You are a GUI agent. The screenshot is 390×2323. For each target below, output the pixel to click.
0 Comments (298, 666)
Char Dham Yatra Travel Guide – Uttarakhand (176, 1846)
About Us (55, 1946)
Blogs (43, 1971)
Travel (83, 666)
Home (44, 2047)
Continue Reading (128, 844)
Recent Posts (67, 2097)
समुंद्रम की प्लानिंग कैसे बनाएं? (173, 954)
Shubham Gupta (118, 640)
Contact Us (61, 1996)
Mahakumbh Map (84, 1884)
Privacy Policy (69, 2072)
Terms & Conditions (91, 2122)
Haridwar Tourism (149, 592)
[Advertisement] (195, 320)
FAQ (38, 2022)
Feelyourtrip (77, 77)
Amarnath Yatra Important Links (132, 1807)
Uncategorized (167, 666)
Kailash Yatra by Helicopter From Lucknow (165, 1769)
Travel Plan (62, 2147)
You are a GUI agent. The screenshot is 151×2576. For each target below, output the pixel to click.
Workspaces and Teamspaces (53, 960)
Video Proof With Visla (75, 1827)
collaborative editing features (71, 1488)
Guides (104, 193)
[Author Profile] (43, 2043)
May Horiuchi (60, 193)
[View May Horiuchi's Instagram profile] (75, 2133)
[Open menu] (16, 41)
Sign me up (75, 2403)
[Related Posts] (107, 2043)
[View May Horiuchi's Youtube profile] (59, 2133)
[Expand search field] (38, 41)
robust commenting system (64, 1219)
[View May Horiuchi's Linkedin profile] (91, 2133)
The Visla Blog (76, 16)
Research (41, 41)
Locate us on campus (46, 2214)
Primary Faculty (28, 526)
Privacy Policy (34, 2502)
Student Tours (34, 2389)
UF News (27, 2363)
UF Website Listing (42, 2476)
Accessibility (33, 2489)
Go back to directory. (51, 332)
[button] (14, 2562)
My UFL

■ ■ ■ ■ ■

■ **Task directions**: In the records above, locate every line with the string "each" and copy it.

■ **Your response**:
You are a GUI agent. The screenshot is 390×2323. For each target below, output the pixel to click.
You are a GUI agent. The screenshot is 151×2576. For each target below, output the pixel to click.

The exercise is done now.